Michel Friedman: Politiker agieren verantwortungslos / Verfassungsrichter verärgert über Debatte vor dem Urteil

Von Frank Jansen

Berlin. Besorgt und irritiert reagiert der Zentralrat der Juden auf die Berichte über das drohende Scheitern des NPD-Verbotsverfahrens. Sollte das Bundesverfassungsgericht die Anträge von Bundesregierung, Bundestag und Bundesrat ablehnen, „dann nicht, weil die NPD nicht verfassungsfeindlich wäre, sondern weil die Antragsteller ihre Hausaufgaben nicht gemacht haben“, sagte Zentralratspräsident Paul Spiegel am Freitag dem Tagesspiegel. Er hoffe aber immer noch, das Gericht werde die NPD genauso bewerten wie die drei Verfassungsorgane. Spiegels Stellvertreter Michel Friedman befürchtet, „ein Scheitern des Verbotsverfahrens wäre ein großer Misserfolg im Kampf gegen den Rechtsradikalismus“. Man müsse „kritisch fragen, wie die Antragsteller ihre Verfahrensschwächen und ihre Fehler während des Prozesses begründen“. Die Tatsache, „dass so viele V-Leute in führenden Positionen der NPD waren und die zuständigen Behörden sich nicht länderübergreifend informiert haben, sei auch unabhängig vom Verfahren unerklärlich und verantwortungslos“, sagte Friedman dem Tagesspiegel.

Das Gericht will, wie berichtet, am 18. März eine Entscheidung verkünden. Im Umfeld der Antragsteller gilt die Einstellung des Verfahrens wegen der V-Mann-Pannen als wahrscheinlich. Die Berichte über das mögliche Scheitern riefen allerdings im Bundesverfassungsgericht Unmut hervor. Aus der Einladung „zur Verkündung einer Entscheidung“ könne man nicht auf den Inhalt schließen, sagte der für das NPD-Verfahren zuständige Vorsitzende des Zweiten Senats, Winfried Hassemer.
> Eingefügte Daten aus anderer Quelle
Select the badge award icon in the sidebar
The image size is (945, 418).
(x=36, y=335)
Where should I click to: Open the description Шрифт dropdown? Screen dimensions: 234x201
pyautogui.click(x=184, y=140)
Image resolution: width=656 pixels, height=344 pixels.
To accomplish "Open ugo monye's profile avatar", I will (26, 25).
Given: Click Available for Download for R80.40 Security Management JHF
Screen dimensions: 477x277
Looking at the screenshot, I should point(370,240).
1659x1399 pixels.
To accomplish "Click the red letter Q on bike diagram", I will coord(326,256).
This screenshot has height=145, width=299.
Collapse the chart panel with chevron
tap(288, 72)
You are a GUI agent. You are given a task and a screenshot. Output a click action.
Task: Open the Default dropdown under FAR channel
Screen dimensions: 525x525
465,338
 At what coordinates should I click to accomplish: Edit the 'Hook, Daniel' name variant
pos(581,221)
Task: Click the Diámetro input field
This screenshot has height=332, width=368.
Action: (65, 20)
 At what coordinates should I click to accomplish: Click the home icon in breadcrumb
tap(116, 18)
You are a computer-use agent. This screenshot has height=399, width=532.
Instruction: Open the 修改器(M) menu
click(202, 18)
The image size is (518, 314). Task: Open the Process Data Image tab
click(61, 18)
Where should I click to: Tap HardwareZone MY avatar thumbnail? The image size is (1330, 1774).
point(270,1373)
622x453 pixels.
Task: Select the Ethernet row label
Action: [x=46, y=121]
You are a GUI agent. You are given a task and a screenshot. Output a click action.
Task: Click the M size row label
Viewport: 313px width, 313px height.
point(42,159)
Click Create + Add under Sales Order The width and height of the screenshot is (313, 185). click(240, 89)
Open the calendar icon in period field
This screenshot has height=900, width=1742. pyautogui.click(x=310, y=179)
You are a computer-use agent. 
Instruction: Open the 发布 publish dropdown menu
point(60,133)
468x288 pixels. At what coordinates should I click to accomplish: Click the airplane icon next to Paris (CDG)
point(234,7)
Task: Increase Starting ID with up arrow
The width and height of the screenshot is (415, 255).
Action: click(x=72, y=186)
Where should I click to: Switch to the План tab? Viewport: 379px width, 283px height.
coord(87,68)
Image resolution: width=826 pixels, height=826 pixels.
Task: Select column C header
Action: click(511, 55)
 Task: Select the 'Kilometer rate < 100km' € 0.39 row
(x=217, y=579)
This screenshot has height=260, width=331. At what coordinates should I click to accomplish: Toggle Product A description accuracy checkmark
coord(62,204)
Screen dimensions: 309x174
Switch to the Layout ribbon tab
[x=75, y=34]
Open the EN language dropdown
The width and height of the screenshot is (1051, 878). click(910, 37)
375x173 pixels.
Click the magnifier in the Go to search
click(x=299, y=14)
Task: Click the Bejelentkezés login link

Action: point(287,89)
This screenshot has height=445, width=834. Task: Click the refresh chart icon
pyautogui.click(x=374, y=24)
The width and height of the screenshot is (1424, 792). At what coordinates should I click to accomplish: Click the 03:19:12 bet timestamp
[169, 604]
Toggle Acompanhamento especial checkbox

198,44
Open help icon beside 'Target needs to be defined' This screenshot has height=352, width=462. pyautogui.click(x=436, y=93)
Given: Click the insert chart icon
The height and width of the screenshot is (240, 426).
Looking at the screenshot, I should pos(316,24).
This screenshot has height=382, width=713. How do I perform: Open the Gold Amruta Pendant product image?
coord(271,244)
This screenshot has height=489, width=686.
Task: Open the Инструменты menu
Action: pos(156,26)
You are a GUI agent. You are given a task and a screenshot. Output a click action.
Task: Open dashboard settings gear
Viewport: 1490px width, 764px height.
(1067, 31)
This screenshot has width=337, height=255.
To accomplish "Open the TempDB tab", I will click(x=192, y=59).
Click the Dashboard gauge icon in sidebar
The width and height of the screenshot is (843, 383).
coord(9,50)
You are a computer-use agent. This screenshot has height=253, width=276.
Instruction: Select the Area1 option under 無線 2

Gerichtspräsident Hans-Jürgen Papier betonte, angesichts der Spekulationen in Berlin fühle sich das Gericht in seiner Auffassung bestätigt, lieber in Karlsruhe zu bleiben, als in die Hauptstadt umzuziehen.

Auch wenn die NPD einem Verbot entgehen sollte, ist nach Ansicht von Verfassungsschützern nicht zu erwarten, dass die Partei an Bedeutung gewinnt. Sie werde bei Wahlen weiter im „Null-Komma-X-Bereich“ bleiben, hieß es. Die NPD gebe sich viel zu radikal, außerdem erhalte der Rechtsextremismus angesichts der Verschärfung internationaler Probleme wie Irak-Konflikt und Terrorismus weniger Aufmerksamkeit. Es sei auch unwahrscheinlich, dass die Partei ihre Position in der rechten Szene stärken könne. Ein Experte verwies auf die anhaltenden Streitigkeiten im braunen Milieu. Die NPD gerate immer wieder mit den ungebundenen Neonazis aneinander. Bundesweit gibt es ungefähr 10 000 Neonazis und rechte Skinheads. Hinzu kommt die NPD mit etwa 6500 Mitgliedern.

NPD-Anwalt Horst Mahler, der die Partei im Verbotsverfahren vertritt, stand am Freitag vor dem Amtsgericht Mainz. Mahler wird vorgeworfen, er habe die Anschläge des 11. September gebilligt. Der einstige RAF-Terrorist präsentierte eine bizarre Geschichte: Die Fernsehbilder über die Einschläge der Flugzeuge ins World Trade Center seien eine „stümperhafte Fälschung“. Nicht Terroristen, sondern Geheimdienste hätten die Zwillingstürme gesprengt.